*** Opening of SOURCE RECORDS ***

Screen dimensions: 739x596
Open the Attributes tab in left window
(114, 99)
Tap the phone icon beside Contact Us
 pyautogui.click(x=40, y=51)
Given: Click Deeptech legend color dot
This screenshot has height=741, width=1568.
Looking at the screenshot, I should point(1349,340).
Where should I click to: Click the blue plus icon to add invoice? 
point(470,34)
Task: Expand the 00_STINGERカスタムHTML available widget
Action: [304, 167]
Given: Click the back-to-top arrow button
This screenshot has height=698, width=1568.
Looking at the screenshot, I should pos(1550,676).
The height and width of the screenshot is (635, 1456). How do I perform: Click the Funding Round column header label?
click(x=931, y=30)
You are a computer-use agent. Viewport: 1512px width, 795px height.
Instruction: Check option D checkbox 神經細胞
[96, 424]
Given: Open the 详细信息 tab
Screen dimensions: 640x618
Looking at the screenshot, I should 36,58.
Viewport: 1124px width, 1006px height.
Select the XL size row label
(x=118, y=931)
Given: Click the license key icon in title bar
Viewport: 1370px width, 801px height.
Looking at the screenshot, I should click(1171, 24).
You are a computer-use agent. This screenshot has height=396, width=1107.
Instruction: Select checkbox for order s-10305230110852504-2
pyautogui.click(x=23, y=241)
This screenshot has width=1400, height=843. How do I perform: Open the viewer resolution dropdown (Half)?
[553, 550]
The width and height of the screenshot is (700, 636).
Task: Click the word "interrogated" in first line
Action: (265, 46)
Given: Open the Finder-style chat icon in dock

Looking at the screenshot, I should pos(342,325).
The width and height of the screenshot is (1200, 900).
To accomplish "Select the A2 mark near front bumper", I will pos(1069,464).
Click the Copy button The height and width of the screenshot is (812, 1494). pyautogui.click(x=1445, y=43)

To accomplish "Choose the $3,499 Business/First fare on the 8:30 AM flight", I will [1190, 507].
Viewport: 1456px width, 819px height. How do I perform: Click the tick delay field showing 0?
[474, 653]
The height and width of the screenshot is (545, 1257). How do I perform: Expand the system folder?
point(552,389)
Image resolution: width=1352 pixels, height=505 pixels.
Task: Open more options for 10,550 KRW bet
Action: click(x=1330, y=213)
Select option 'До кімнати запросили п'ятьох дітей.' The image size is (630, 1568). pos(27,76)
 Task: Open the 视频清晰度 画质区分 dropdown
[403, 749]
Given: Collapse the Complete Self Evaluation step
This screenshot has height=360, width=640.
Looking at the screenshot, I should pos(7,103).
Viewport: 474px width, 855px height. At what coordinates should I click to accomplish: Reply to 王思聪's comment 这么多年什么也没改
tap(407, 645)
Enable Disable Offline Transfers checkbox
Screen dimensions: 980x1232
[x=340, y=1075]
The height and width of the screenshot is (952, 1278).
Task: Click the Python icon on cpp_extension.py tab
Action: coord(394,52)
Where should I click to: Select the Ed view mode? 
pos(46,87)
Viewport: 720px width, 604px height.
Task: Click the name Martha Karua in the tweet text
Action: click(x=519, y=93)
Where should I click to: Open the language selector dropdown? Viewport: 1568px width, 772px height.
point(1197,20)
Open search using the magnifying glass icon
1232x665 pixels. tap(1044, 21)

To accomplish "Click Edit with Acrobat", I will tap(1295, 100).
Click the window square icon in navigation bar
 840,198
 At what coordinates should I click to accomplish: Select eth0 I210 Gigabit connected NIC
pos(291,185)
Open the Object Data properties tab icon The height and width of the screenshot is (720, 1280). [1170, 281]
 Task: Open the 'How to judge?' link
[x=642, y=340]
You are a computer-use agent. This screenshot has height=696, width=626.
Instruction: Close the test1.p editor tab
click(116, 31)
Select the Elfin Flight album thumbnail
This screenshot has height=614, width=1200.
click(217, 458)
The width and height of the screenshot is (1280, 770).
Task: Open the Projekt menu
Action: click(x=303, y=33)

*** Close of SOURCE RECORDS ***

• **REQUIRED WORK**:
Extract from the data every line where "agent" shows up.

• **REPLY TO THE EXERCISE**:
You are a computer-use agent. Viewport: 1512px width, 795px height.
You are a computer-use agent. This screenshot has height=396, width=1107.
You are a computer-use agent. This screenshot has height=696, width=626.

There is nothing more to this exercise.